What is being asked: Retype the range from the line holding "Task: Click the delete" to the last line of the listing, inclusive, exactly as it appears and with nothing else.

Information shown:
......
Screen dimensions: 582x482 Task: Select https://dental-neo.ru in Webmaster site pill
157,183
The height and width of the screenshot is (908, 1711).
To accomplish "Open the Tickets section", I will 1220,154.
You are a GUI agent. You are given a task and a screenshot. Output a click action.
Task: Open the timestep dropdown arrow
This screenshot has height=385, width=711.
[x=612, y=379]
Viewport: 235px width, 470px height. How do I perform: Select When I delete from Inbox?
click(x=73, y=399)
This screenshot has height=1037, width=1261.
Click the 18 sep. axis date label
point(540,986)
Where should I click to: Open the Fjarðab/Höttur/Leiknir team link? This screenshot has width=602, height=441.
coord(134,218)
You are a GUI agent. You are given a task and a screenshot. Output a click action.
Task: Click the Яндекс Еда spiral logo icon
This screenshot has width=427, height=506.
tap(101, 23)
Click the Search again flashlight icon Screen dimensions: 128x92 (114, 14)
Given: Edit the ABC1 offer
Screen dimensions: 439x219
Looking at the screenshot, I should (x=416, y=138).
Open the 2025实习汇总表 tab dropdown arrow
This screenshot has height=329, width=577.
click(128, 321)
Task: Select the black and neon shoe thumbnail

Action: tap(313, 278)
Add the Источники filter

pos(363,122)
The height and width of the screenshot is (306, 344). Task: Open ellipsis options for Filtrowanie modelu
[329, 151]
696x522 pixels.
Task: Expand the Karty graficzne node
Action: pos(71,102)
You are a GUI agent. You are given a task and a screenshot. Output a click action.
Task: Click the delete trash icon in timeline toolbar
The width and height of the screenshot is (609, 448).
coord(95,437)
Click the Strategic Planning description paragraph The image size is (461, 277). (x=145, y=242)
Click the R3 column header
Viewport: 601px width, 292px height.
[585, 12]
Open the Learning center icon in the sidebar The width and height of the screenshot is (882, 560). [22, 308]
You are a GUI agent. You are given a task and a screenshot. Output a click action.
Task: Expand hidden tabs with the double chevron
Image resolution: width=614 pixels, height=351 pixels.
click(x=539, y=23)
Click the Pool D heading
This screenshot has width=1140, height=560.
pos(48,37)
......
Answer space:
Task: Click the delete trash icon in timeline toolbar
The width and height of the screenshot is (609, 448).
coord(95,437)
Click the Strategic Planning description paragraph The image size is (461, 277). (x=145, y=242)
Click the R3 column header
Viewport: 601px width, 292px height.
[585, 12]
Open the Learning center icon in the sidebar The width and height of the screenshot is (882, 560). [22, 308]
You are a GUI agent. You are given a task and a screenshot. Output a click action.
Task: Expand hidden tabs with the double chevron
Image resolution: width=614 pixels, height=351 pixels.
click(x=539, y=23)
Click the Pool D heading
This screenshot has width=1140, height=560.
pos(48,37)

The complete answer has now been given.